Auden further writes that “Falstaff is not the only…character whose true home is the world of music; others are Tristan, Isolde and Don Giovanni… Though they each call for a different kind of music, [they]... have certain traits in common. They do not belong to the temporal world of change. One cannot imagine any of them as babies, for a Tristan who is not in love, a Don Giovanni who has no name on his list, a Falstaff who is not old and fat, are inconceivable…Time for Tristan is a single moment stretched out tighter and tighter until it snaps… for Don Giovanni, it is an infinite arithmetic series, which has no beginning and would have no end if Heaven did not intervene and cut it short. For Falstaff, time does not exist, since he belongs to the opera buffa world of play and mock action, governed not by will or desire, but by innocent wish, a world where no one can suffer because everything he says or does is only a pretense.”
Boito’s and Verdi’s Falstaff, a perennial though loveable scoundrel, reinvents himself at every turn. After two public humiliations he has this to say: “Every sort of cheap person mocks me and glorifies himself [herself] for doing so. Yet without me, they, with all of their arrogance, wouldn’t be worth a pinch of salt. It is I who makes you astute. My cleverness creates the cleverness of the others.” No surprise, that he, in his way, attains mythological status, a hero of creativity.

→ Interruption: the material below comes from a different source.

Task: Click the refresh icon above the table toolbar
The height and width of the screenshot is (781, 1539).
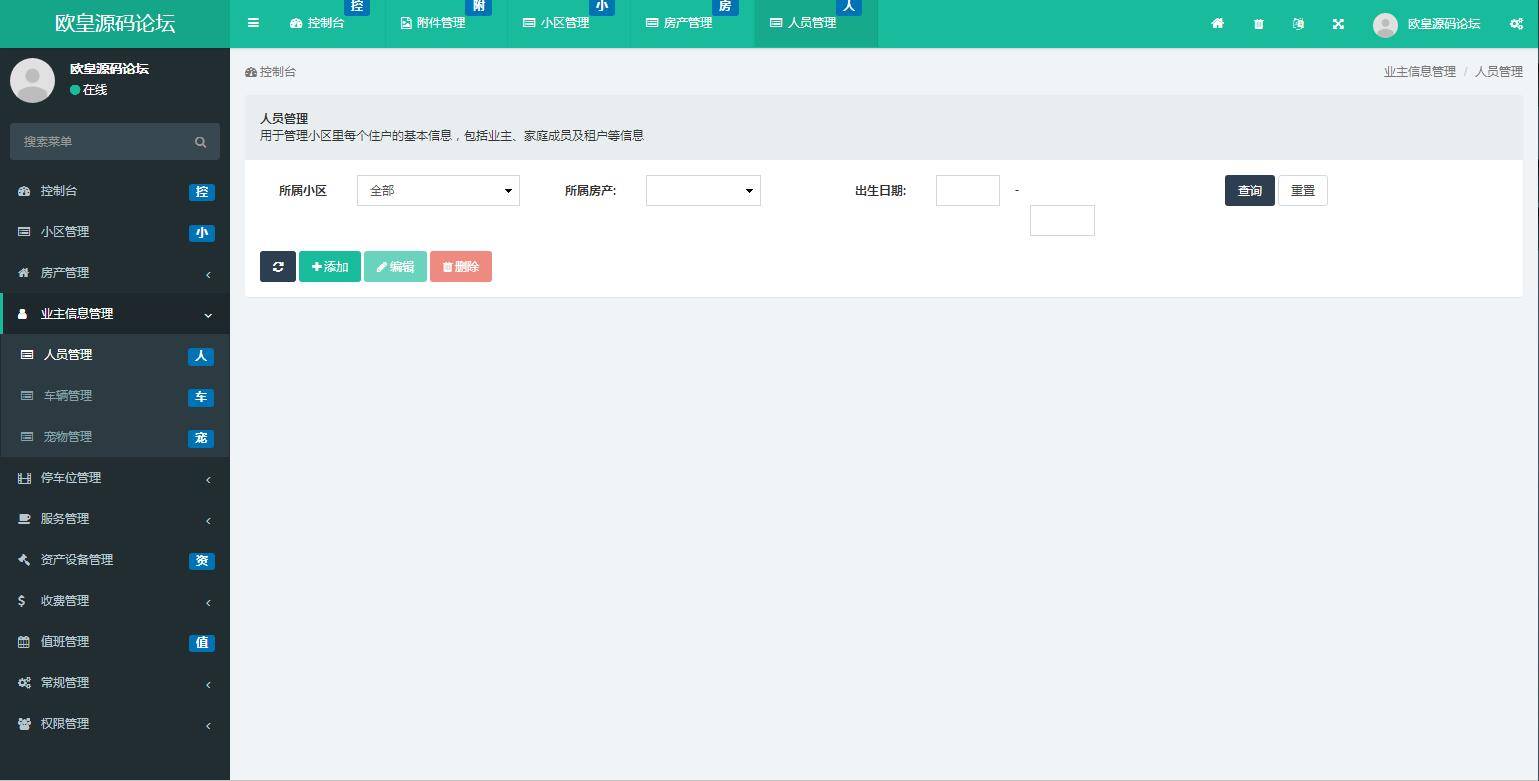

Falstaff has been with me for my entire lifetime of music making. I was in my early teens when I first saw it at the old Metropolitan Opera House in the now legendary Zeffirelli/Bernstein production. Fewer than ten years later, I conducted it in my first professional engagement, literally a month after my graduation from conservatory. In the Verdian pantheon, Falstaff is to the conductor what Aida, Otello and Rigoletto are to those who sing their title roles. Falstaff’s musical structure, the demands of a perfect ensemble of singers and orchestra, is now the “protagonist,” hence fully in the domain of the musical direction. The challenge and the joy of steering this ship, while the music goes by at the speed of light, is amongst the greatest a conductor can experience.
Fifty years separate this production of Falstaff—my eighth—from my first performance of this work at age 22; approximately the same span of time separated Verdi’s first and final successes, Nabucco and Falstaff, and the failure of his first comedy Un Giorno di Regno and Falstaff’s rectification of the account.
There may be Verdi operas that I love as much, but none that I love more. He finishes his operatic life with a fugue, witty, ironic, and self-deprecating. “Tutto nel mondo e burla…” “Everything in the world is mockery.” I dedicate these performances to Giuseppe Verdi, with the gratitude that I— we all— owe him, for what he has bequeathed to all of us, and to the entire world.